* [ASSIGNMENT] Report each line from the data below that holds the word "computer".

* [Dataset entries]
========

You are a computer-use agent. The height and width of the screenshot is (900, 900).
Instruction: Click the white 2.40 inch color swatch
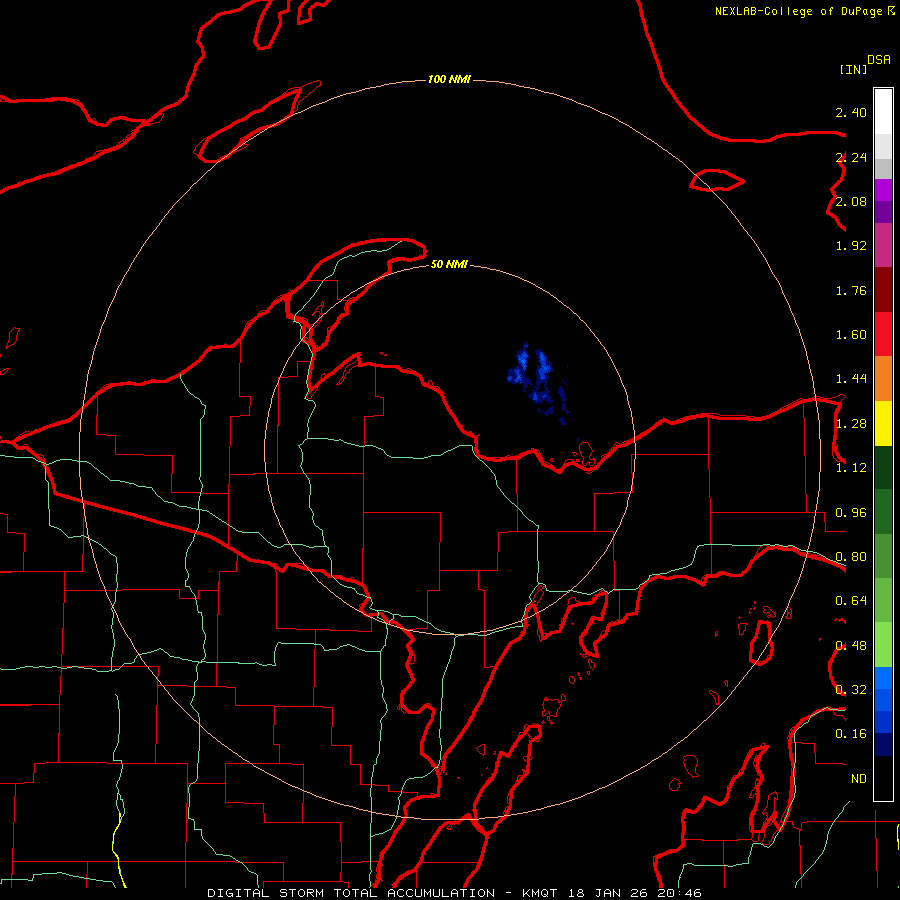883,112
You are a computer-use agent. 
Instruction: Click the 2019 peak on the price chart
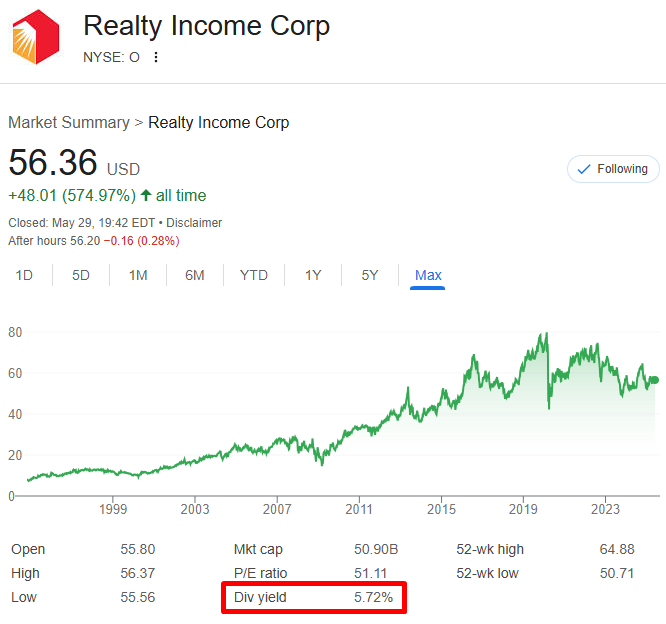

========

* [ANSWER TO THE PROBLEM]
You are a computer-use agent. The height and width of the screenshot is (900, 900).
You are a computer-use agent. 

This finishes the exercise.